Friday, April 8, 2011

Truest Demonstration of Faith

 Thy Will Be Done

There was an article that I read a couple of days ago in a newsletter that Samaritan Ministries (our health care) puts out every month. The story is about a man and his family who are part of our health sharing ministry. It was so moving that I had to share it with you! I cried a lot when I read it and John was so confused. I tried to explain to him that the words were sad, but he didn't get it. He kept wiping my tears.

Here is the beginning of the story, I really recommend reading the whole thing:
As I ran up to him, the first thing I noticed was the Bible. It was small, a pocket-sized book, in black leather. It had apparently been knocked out of his clothing when the car hit him, and had landed beside him in the snow, down off the shoulder of the road.
That was yesterday, a few minutes after 7 in the morning. It was frigid and there was accumulation and black ice and two cars had slid off the busy Interstate. He had stopped and gotten out to help. He had been on the way to work, with his son, and he saw the motorists who needed help and he stopped. Countless others of us drove on by. But he stopped... (Read the rest here)
 What really struck me was the description of the wife's prayer for her husband:
Then she knelt and began to pray.
She may have held his hand, she may have leaned in toward his head. As she spoke, I cast my eyes down and reverently listened. She addressed God. Whether she called him “Dear Lord” or “Heavenly Father” or something else, I can’t recall. But she addressed him, and then she thanked him. And she offered him praise. Her words were not words of pleading, they were words of praise and gratitude. And then she said something like, “If today you wish to call him home and take him from us – thy will be done.”
Thy will be done.
The line from the Lord’s Prayer. The hardest part of faith. At a moment when most of us would be begging God to give us what we want – to spare us our loved one – she asked the Lord to do his will, what he wanted. She trusted him, and had faith in him.
Where could there be a truer test or demonstration of faith than in the snow beside the broken and near lifeless body of your sweetheart and spouse? In that situation, there can be no pretense, no show, only the heartfelt honesty of a soul in direct communion with its Creator.
And in her moment of test, in her own Gethsemane, she literally prayed, like her Savior before her, not my will, but thine, be done.
But if it was not his time to die, if the Lord did not want to call him home, she asked for his life, for her and their children, and strength through the weeks of hospitalization and recovery.
After I read that part, I felt silly for crying. Here I am - a stranger - and I was crying as if this were my own husband. While she had the strength and conviction to ask for God's will to be done and that this whole situation add to the glory of God. I really hope and pray that God will give me the grace to act the same way when I face trials in my own life. This made me realize how much I have to learn about real sacrificial love.
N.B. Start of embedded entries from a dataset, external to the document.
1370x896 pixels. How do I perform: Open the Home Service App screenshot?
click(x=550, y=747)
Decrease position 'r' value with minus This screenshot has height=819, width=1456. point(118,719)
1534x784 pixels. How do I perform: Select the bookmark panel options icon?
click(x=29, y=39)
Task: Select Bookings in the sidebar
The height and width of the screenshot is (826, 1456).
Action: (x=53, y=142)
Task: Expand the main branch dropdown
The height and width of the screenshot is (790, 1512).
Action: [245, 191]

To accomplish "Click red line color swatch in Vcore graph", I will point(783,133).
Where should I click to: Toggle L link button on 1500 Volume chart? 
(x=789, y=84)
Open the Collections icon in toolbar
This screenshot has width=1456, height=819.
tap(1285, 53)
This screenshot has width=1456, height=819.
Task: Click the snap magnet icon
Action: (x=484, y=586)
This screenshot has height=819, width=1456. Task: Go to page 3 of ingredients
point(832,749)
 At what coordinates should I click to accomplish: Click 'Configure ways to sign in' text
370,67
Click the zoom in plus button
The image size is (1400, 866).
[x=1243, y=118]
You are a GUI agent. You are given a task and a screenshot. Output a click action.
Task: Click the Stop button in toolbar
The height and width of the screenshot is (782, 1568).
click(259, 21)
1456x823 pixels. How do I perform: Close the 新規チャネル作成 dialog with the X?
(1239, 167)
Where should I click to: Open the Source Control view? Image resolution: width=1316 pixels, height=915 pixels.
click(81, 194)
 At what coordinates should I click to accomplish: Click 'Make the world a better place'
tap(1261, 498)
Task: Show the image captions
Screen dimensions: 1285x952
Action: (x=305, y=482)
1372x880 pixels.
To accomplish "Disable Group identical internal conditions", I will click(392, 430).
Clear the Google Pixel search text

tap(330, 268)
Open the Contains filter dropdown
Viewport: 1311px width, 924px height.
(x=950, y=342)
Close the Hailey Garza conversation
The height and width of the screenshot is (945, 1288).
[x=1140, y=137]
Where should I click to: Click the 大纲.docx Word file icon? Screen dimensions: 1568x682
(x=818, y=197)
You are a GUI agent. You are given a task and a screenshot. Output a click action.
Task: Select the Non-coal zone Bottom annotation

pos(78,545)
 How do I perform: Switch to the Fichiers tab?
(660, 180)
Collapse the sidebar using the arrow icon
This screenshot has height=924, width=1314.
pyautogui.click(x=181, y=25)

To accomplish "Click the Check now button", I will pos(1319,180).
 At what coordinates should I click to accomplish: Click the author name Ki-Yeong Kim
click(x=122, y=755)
When I read this portion of the story to Andrew he commented on how she was acting like Mary, our Blessed Mother, did during Christ's passion and death. Surely it was very heart-wrenching to watch her Son suffer so, but she knew it was for the glory of God and she desired to be submissive to His will.

This wife and mother is such a great example for me and I will always remember her story. If you didn't have a chance to read the whole story, her husband did die - and now she is a widow with eight children to care for. May Our Lord give her the strength and joy she needs to persevere in this life and be reunited with her beloved in Heaven.